病院に搬送しても入院しなかったことをもって「不急」とするならば、それに対しては異議がある。


救急車を呼ぶ側としては、「不急」か否かは判断出来ない。結果から見れば「不急」だったものがあるかもしれないが、それを医療関係者ではない人間には判断できない。

「不急」の判断は、明確な基準を設け、かつ、結果時ではなく、救急車を呼んだ時点での状況から、一般人の判断能力を基礎として判断するべきである。


私事になるが、私の父は昨年2月4日にまず初めて倒れ、翌月5日に再び倒れ、いずれも救急車で搬送された。


ここで、父の病歴を簡単に説明すると、平成25年3月に下咽頭がんステージ4及び食道がんステージ2の重複がんとの確定診断を受ける。


治療としては、手術は拒否し、同時化学放射線療法を選択し、治療を行った。(この辺りの詳しいことは時間に余裕がある時にまとめたいと思う。)


その約2年後に当たる平成27年2月4日午前2時、自宅トイレにて昏倒。救急車にて、地元では割と大き目の病院に運ばれる。

倒れた感じから脳溢血を疑った医師がCTを撮影。結果、脳に転移と思われる4cm弱の腫瘍が認められる。


本題はここからで、救急車に同乗していった私が既往歴を細かく説明し、脳に転移による腫瘍が認められる父にも医師からは帰宅するようにと言われたということである。

この状態で連れて帰ってもまた倒れてもう一度救急車を呼ぶことになってしまうと私が食い下がっても、今度は看護師が出てきて「医師からの説明聞いてましたよね?」と厳しい口調で言われ、さっさと帰れと言わんばかりだった。

それでも食い下がっていると、父が二度目の発作を起こし意識が混濁してしまった。

その様子を見て、さすがに帰せないと思ったのか、しぶしぶ入院させてもらえた。


医師や看護師が父を帰したがった理由はわからない。


ベッドが足りなかったのかもしれない。医師の手が回らなくなってしまうと危惧したのかもしれない。夜間救急の看護師が全然足りないのかもしれない。様々な理由は想像できるし、理解もできる。

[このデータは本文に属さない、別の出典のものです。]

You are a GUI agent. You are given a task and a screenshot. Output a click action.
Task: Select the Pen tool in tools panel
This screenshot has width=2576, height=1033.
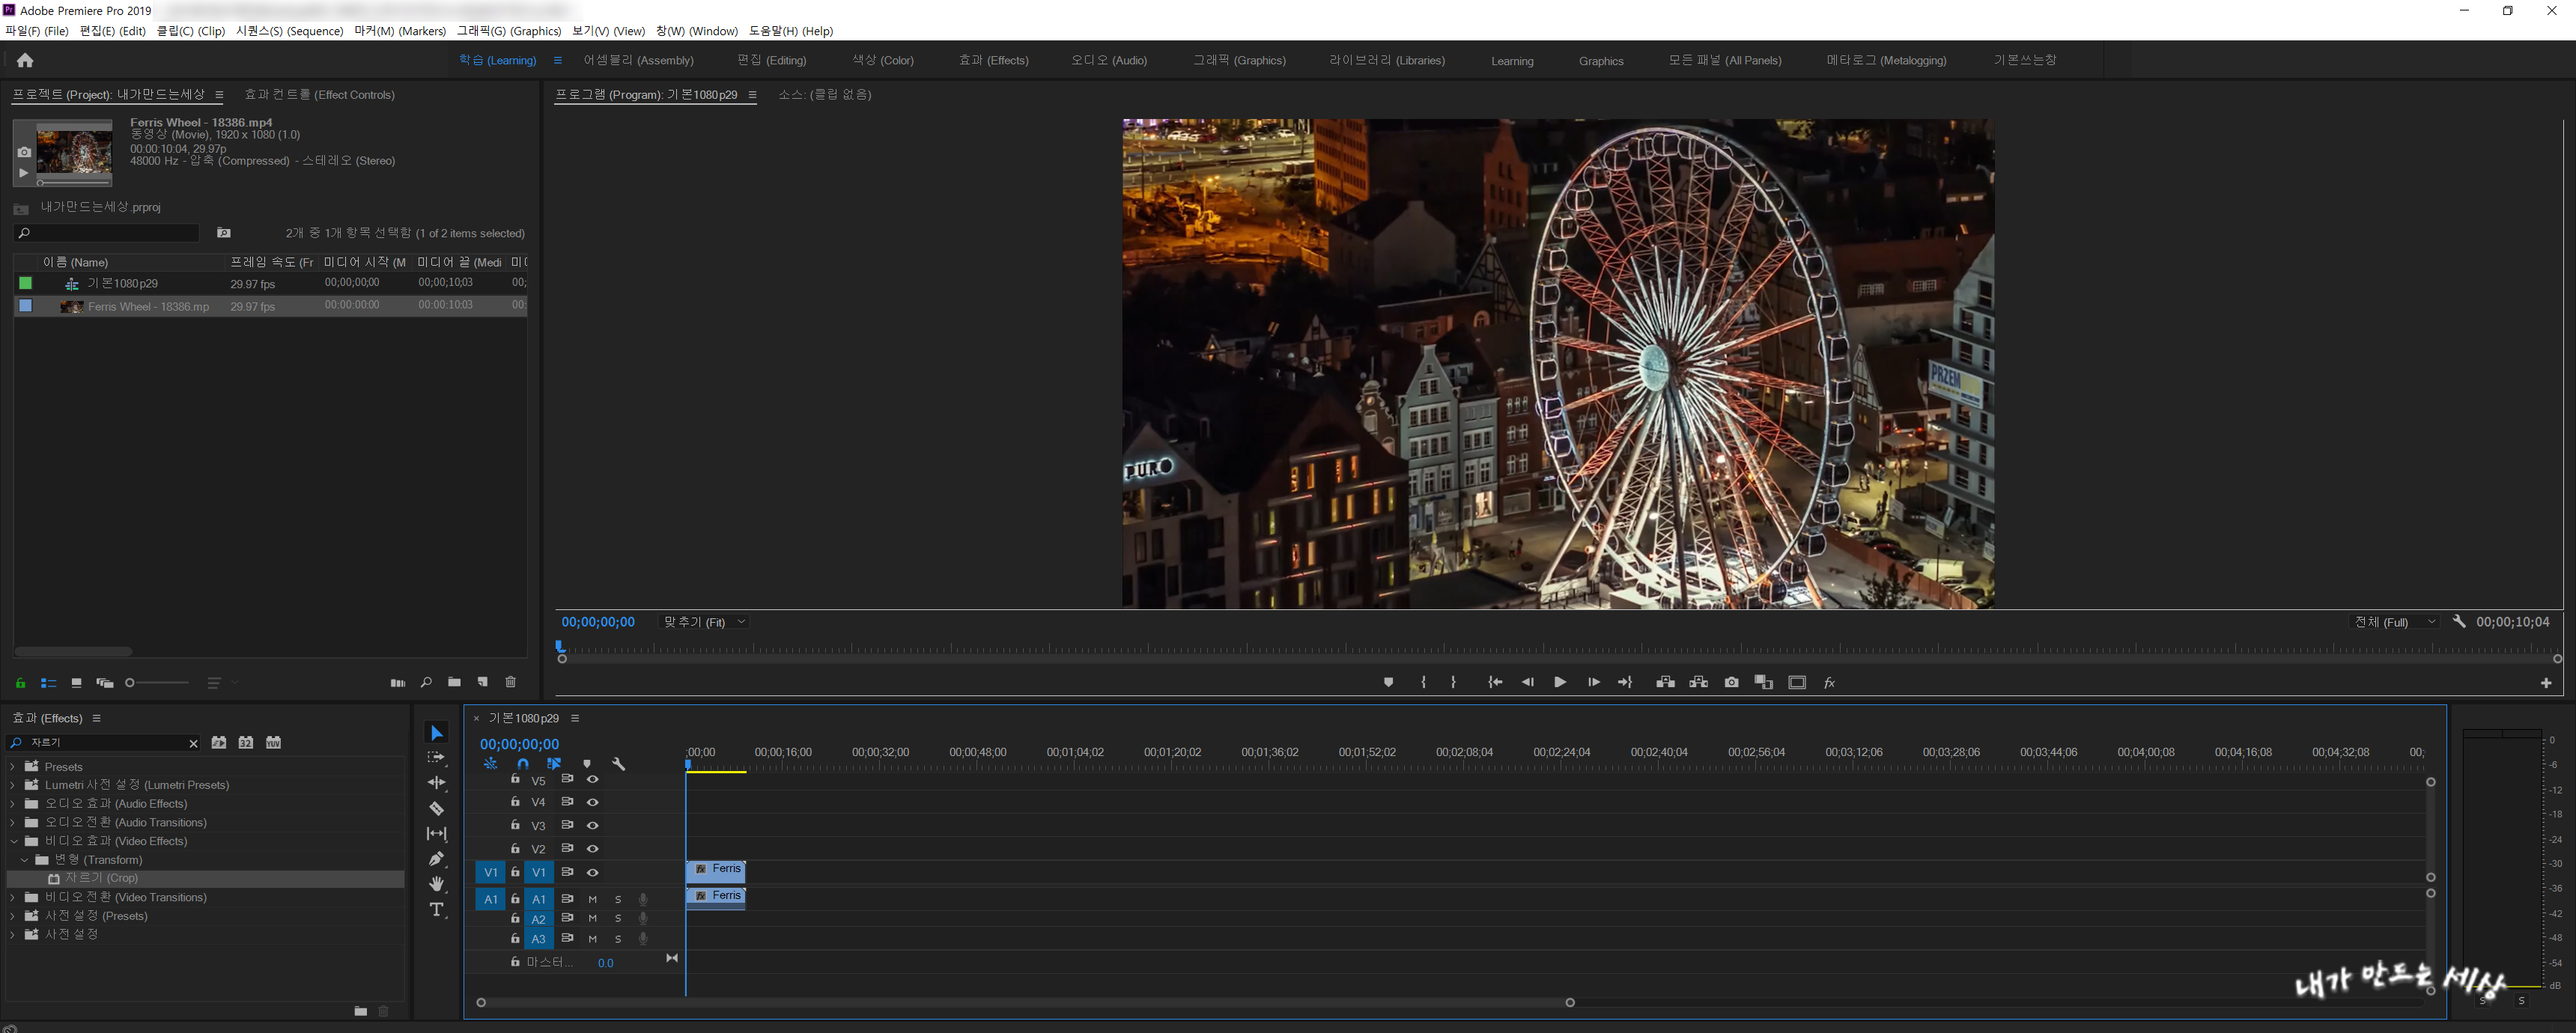pos(436,859)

ここで言いたいのは、そういった医療を取り巻く現状を無視し、救急車を呼びながら入院しなかった患者を「不急」の患者と呼び、救急車の利用を躊躇させるような世論誘導をしないでもらいたいということである。


ベッドが足りない。医師が足りない。看護師が足りない。その通りだと思う。


だから帰らざるを得なかった患者が相当数いるはずである。


私の父は、たまたま私が粘っている間に再度の発作を起こしたため入院出来たが、発作を起こさなかったらどうなっていたかわからない。


そして、翌3月にもまた父は午前6時に倒れるのだが、この時も同じ扱いを受けている。


脳に腫瘍がある場合、脳内の電気信号に乱れが生じ、てんかん発作のような症状が現れる。それに加え、父には下咽頭と食道の原発巣再発があり、肺転移もあった。加えて脳転移である。


それでも帰れと言われるのである。それが現在の医療の現実である。(ちなみに、父が初めて倒れてから2度目に倒れるまでに、ガンマナイフによる脳転移に対する治療は行っている。患者側として出来ることはすべて行ったつもりである。)


入院しなかったことをもって「不急」との判断はくれぐれも避けてもらいたい。


その前に医療環境をどう改善するかにメディアは注力してもらいたい。


タクシー代わりに救急車を呼ぶ輩も何人かはいるだろう。しかし、ほとんどの救急車を呼ぶ人は、真に命の危険を感じているはずである。そういう人達の、いわば「命の叫び」を委縮させるような言説は、厳に慎んでもらいたい。


なお、父は2度目に倒れた2ヶ月後にこの世を去っている。結果から見れば余命二ヶ月、三ヶ月という、傍から見ても厳しい状態の病人でも入院させてもらえないのである。


果たして救急車を呼ぶ側に問題があるのであろうか。